Each half frame 1, 1* has two cross rails 2 a, 2 b or 2 a*, 2 b* arranged at a distance from and parallel to each other. The linear bearings 1 a, 1 a*; 1 b, 1 b*, which are respectively accommodated in a displaceable or sliding manner on the longitudinal rails 17 and 18, support the cross rails 2 b, 2 b*. As an alternative or in addition, the cross rails 2 a, 2 a* may also be designed such that they are displaceable via linear bearings running on the longitudinal rails 17, 18. In another variant, the cross rails 2 a, 2 b or 2 a*, 2 b* are held displaceably at a fixed distance from each other in each case along the longitudinal rails 17, 18, which is realized, for example, by common linear bearings connecting the cross rails 2 a, 2 b; 2 a*, 2 b*, or—in the case of separate linear bearings—by struts which connect the cross rails 2 a, 2 b; 2 a*, 2 b* at a fixed distance from each other.

Along the cross rails 2 a, 2 a* or 2 b, 2 b* there are therefore displaceable linear bearings 3 a, 3 a* and 3 b, 3 b* which are respectively connected to rotational bearings 4 a, 4 a* or 4 b, 4 b* which in pairs each hold one decompression bar 13; 13*. Furthermore, each rotational bearing 4 a, 4 a* sits on a double linear bearing 3 c, 3 c* which holds a decompression bar 13, 13*.

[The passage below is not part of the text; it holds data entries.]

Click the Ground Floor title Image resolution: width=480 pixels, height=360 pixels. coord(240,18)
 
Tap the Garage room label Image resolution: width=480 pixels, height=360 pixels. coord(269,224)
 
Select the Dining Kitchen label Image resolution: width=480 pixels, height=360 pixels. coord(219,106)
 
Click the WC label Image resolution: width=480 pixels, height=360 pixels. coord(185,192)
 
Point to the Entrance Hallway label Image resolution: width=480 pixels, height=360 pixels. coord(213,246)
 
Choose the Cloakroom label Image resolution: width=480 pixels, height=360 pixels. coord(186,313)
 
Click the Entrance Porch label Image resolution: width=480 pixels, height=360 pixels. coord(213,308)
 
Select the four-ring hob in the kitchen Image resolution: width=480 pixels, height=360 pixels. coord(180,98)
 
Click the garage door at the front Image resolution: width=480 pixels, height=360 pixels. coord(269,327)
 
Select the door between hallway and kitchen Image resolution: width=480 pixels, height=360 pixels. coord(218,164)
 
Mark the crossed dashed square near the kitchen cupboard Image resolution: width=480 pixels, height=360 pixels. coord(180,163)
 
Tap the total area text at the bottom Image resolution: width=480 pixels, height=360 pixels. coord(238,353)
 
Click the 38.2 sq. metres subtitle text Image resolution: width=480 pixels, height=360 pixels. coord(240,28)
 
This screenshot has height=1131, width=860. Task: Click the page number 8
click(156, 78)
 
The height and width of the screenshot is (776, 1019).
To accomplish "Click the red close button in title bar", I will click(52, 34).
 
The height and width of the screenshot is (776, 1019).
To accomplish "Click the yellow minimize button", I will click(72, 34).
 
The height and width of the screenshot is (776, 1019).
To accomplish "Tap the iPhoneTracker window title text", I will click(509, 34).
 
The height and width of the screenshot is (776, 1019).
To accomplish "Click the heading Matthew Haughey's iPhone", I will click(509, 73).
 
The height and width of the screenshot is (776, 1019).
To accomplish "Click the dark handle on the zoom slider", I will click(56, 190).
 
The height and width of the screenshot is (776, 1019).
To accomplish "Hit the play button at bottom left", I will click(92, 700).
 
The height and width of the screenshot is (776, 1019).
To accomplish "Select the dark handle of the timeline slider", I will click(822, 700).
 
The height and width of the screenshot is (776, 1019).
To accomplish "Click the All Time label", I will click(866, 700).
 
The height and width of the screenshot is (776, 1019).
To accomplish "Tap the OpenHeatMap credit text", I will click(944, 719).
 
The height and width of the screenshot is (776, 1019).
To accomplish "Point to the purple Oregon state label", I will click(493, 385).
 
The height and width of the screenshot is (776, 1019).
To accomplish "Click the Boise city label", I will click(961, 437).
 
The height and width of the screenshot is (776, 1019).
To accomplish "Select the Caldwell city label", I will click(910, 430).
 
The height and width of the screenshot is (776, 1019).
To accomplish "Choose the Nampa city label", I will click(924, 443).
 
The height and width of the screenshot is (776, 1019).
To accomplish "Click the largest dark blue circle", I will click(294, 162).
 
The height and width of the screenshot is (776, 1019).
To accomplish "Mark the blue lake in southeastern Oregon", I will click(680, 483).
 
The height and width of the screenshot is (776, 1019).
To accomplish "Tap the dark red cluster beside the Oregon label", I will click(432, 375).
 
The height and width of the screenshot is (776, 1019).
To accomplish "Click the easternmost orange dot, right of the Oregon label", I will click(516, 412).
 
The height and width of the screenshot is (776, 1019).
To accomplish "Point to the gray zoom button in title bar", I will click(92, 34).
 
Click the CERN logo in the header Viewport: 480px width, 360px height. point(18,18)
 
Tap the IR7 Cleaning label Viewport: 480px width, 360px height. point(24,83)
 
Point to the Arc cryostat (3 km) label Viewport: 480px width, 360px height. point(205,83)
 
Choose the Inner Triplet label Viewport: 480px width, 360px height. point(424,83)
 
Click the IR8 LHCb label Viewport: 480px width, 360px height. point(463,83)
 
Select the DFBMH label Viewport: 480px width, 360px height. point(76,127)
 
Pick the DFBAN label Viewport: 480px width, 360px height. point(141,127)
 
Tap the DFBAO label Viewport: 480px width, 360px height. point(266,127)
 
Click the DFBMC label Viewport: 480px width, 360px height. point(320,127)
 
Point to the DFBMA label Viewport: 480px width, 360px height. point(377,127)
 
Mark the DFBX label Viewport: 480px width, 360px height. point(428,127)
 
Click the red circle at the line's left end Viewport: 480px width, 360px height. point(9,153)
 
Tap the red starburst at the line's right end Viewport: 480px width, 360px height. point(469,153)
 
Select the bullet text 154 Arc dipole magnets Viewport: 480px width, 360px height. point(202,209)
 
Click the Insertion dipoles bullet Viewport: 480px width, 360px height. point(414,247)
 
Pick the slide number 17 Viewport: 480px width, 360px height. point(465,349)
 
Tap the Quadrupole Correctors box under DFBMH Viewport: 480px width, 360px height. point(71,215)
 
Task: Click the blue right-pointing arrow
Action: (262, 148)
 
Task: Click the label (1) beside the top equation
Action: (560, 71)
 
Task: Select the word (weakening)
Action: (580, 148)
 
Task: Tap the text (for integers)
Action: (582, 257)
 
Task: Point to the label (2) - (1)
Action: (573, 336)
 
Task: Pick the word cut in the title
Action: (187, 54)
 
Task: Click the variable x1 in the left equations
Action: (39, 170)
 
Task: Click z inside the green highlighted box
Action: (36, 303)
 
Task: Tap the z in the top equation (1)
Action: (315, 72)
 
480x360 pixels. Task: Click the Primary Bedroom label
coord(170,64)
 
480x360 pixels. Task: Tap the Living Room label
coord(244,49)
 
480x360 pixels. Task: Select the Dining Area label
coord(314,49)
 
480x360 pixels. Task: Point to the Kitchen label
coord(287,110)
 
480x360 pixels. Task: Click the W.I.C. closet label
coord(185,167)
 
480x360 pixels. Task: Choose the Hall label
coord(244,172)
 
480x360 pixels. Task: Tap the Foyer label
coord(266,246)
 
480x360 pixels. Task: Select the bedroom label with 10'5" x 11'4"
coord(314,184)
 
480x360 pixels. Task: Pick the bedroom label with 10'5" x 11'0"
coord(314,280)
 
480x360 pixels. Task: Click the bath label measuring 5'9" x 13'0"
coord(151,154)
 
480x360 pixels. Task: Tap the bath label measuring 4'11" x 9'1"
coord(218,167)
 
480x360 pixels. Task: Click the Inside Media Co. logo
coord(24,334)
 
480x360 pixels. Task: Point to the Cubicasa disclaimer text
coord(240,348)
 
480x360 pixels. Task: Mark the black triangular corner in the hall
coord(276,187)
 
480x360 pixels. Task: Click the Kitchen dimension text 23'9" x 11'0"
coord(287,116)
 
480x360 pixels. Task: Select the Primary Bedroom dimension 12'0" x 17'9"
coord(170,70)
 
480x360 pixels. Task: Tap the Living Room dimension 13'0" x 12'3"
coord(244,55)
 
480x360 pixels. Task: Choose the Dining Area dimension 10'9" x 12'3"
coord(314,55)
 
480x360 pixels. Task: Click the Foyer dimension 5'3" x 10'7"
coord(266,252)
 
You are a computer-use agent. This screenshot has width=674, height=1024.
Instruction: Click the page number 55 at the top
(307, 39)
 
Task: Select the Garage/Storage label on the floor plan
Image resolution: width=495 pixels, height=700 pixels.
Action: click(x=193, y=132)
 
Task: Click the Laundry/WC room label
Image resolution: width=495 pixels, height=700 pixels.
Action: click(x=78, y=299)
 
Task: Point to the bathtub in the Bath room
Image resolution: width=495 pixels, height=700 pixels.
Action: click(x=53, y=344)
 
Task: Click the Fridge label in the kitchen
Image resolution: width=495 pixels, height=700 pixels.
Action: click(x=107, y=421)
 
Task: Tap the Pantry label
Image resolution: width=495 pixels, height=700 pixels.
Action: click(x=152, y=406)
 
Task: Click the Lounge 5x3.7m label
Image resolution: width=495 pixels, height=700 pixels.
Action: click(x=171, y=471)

In a departure from FIG. 2, the two decompression bars according to FIGS. 3 and 3 a and also FIGS. 7 to 9 can be connected or are connected by a coupling K in which protruding eyes of closure pieces can be coupled in a simple manner by a bearing bolt.

The two decompression bars 13, 13* preferably have two parallel tubes 14; 14* and therefore each form a double bar. Their axis of rotation is oriented in each case transversely with respect to the rails 2 a, 2 a* or 2 b, 2 b* and, in particular, vertically. The two decompression bars 13, 13* can therefore be pivoted horizontally in the plane of the cross rails 2 a, 2 a*; 2 b, 2 b* at the rotational bearings 4 a, 4 a*; 4 b, 4 b* while the linear bearings 3 a, 3 a*; 3 b, 3 b* permit a movement or displacement along the cross rails 2 a, 2 a*; 2 b, 2 b*. Double arrows in FIG. 3 a mark a selection of movement possibilities. For example, the rotational bearings 4 a, 4 a* may be height-adjustable, for example with an adjusting screw or a threaded spacer piece, in order to horizontally align one or each decompression bar 13, 13*.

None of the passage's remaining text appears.